Jonathan Speak

Personal information
- Full name: Jonathan Speak
- Date of birth: 12 August 1965 (age 60)
- Place of birth: Sion Mills, Northern Ireland
- Position: Striker

Senior career*
- Years: Team / Apps / (Gls)
- 1983–1984: Ballymena United / 13 / (6)
- 1984–1985: Dundalk / 10 / (2)
- 1985–1987: Ballymena United / 3 / (22)
- 1987–1992: Derry City / 7 / (69)
- 1992–1994: Ballymena United / 47 / (19)
- 1994–2003: Finn Harps / 152 / (64)
- Total:  / 235 / (185)

Managerial career
- 2001–2003: Finn Harps
- 2004: Omagh Town

= Jonathan Speak =

Northern Irish footballer and manager (born 1965)

Jonathan Speak (born 1965) is a Northern Irish former footballer and manager. Speak was top scorer in the 1987–88 League of Ireland Premier Division and in the 1995–96 League of Ireland First Division. He is joint thirteenth in the all-time League of Ireland goalscoring list with 135 league goals.

==Club career==
Speak started his playing career at Limavady United in 1982 before transferring to Ballymena United in 1983 where he was top scorer with 11 league goals. He then signed for Dundalk and made his League of Ireland debu on 16 September 1984. After one season he moved back to Ballymena where in 2 seasons he was their top scorer.

He joined Derry City in August 1987. He was the 1987–88 League of Ireland Premier Division top scorer with 24 goals. Six of these goals came in one game in a 7–2 win over Sligo in April 1988. Speak also helped Derry to a domestic treble in the 1988–89 season. After 5 years at the Brandywell he moved back to Ballymena. In the 1993/94 season he again topped their scorers chart with 13 league goals.

He moved back to the League of Ireland to join Finn Harps in August 1994 for £14,000. He led the Harps gallop to promotion in 1995–96, scoring 17 goals that season. Indeed, he was the club's top scorer for the next three seasons. Speak played 209 times for Harps in all competitions and scored 81 goals, 64 league goals in 152 matches. He also scored the winner in the 1999 FAI Cup semi-final in Terryland Park against Galway to send Harps to their first Cup Final in 25 years and scored again in one of the FAI Cup Final replays in Tolka Park.

==Managerial career==
When Gavin Dykes took over the managerial reins from Charlie McGeever in 2000, he appointed Speak as his assistant. Speak was also manager of a very talented Harps Under 21 team at the time. When Dykes resigned after an abysmal run of games that left Harps rooted to the bottom of the Premier table, Speak took over as caretaker, if somewhat reluctantly. He took Harps on an amazing unbeaten run of 14 games only to be cruelly relegated on the last day of the season.

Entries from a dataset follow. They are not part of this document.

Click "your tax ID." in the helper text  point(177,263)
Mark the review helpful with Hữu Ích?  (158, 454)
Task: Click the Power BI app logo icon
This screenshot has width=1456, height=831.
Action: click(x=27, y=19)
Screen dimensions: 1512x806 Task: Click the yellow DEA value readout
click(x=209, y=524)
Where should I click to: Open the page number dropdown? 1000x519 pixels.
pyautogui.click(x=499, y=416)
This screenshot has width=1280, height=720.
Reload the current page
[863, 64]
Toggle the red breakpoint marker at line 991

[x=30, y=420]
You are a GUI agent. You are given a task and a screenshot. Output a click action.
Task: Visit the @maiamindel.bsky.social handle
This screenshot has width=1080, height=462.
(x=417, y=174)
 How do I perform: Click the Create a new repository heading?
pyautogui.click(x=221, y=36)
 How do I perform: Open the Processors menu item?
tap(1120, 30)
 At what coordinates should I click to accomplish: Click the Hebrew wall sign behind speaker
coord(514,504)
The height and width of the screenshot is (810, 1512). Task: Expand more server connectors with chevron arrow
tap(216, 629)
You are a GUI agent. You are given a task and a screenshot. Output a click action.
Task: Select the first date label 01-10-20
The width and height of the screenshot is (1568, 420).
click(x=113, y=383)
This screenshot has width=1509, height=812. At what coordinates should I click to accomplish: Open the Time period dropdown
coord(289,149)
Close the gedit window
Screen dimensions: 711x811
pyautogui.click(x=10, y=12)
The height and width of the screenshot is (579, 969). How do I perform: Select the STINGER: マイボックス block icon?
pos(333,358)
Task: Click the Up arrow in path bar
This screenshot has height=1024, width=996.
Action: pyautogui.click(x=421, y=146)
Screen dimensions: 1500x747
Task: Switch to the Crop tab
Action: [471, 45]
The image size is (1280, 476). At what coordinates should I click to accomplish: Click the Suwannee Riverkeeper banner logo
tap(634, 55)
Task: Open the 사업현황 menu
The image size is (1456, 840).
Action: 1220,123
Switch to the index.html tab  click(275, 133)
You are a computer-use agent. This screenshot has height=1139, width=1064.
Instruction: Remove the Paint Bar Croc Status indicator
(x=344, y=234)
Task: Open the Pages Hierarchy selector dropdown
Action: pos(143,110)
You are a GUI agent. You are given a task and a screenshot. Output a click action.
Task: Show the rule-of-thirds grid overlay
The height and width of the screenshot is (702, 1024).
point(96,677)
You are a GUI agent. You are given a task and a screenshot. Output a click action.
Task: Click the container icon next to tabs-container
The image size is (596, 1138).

He took on the position of player-manager on a permanent position the following season (2001/02), which would see only the champions of the First Division gain automatic promotion. Drogheda United would win the league, again on the last day of the season as Harps finished second. They faced Longford Town in the playoffs and after a one nil defeat away in Flancare Park, Harps produced one of their best displays in Finn Park since the '70s. They went one down early in the first half but they battled like warriors with Kevin McHugh scoring a superb hat-trick. Unfortunately it wasn't to be as Speak conceded an injury time penalty in extra time and Harps were then beaten on penalties.

The following season saw Waterford United make all the running to go up as champions and once more Harps had to settle for runners-up spot and a place in the playoffs which was abruptly ended by Galway United in the semi-final. Speak did lead Harps to lift their first national silverware in 28 years beating Kildare County 4–0 on aggregate in the final of the First Division Cup in September 2002.

The 2003 season would be the first to be played in the calendar year. Speak started what would be his third and final season as Harps manager and in August Harps were sitting top of the league. With Dublin City, Kildare County and Bray Wanderers all pushing hard for the coveted top spot and automatic promotion, there was to be little room for error. Unfortunately three points from twelve in Harps last four games, including a home defeat to Sligo and a draw in Finn Park against leaders Dublin City left Harps in fourth place and five points off the pace. Even though Harps had only lost two games all season, too many draws and dropped points against poor opposition signalled the end of the road for the Sion-man and his nine-year association with the club.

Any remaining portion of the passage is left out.